• **Required action**
Decide whether each statement below agrees with the text on capital gains tax. Answer yes or no for each, and quote the exact words from the text that settle it. (a) Once the discount applies, a $150,000 gross gain becomes $75,000 of taxable gain. (b) The main residence exemption generally covers the dwelling and up to five hectares of surrounding land. (c) Renting out a room can reduce part of the main residence exemption.

• **Extract**
Start of Block

So a $150,000 gross gain becomes $75,000 of taxable gain once the discount applies. That $75,000 is then taxed at your marginal rate, whatever that happens to be in the year you sell. Hold the same property for under 12 months and the full $150,000 would be in play instead. The discount is, for many investors, the single biggest reason to be patient. If you are still weighing whether to buy at all, our guide to buying an investment property walks through the earlier steps.

The main residence exemption

Now the part that reassures most homeowners. The home you actually live in, your main residence, is generally exempt from CGT under the main residence exemption. Sell the place you genuinely call home and, in the typical case, there is no capital gains tax to pay.

Generally is carrying weight there, because the exemption comes with conditions:

  • Land size. The exemption generally covers the dwelling and up to two hectares of surrounding land. Larger holdings can fall partly outside it.
  • Using the home to produce income. If you run a business from home or rent out a room, part of the exemption can be reduced for the period and proportion used to earn income.

End of Block

• **Data extract**
Start of Block

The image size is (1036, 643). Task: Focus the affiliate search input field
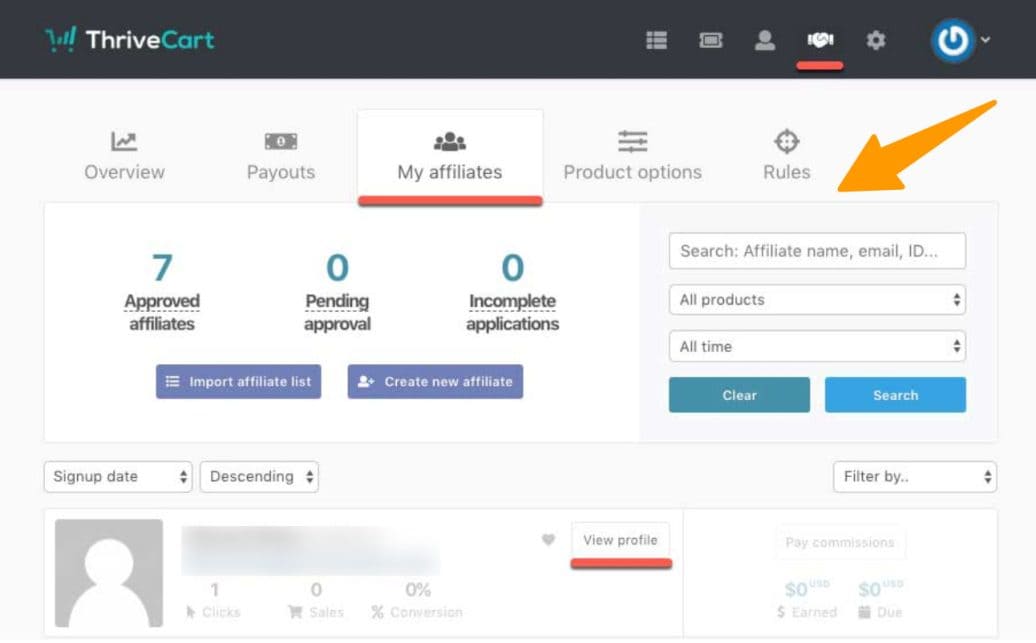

End of Block

• **Response to this exercise**
(a) Yes: "So a $150,000 gross gain becomes $75,000 of taxable gain once the discount applies."
(b) No: "The exemption generally covers the dwelling and up to two hectares of surrounding land."
(c) Yes: "If you run a business from home or rent out a room, part of the exemption can be reduced for the period and proportion used to earn income."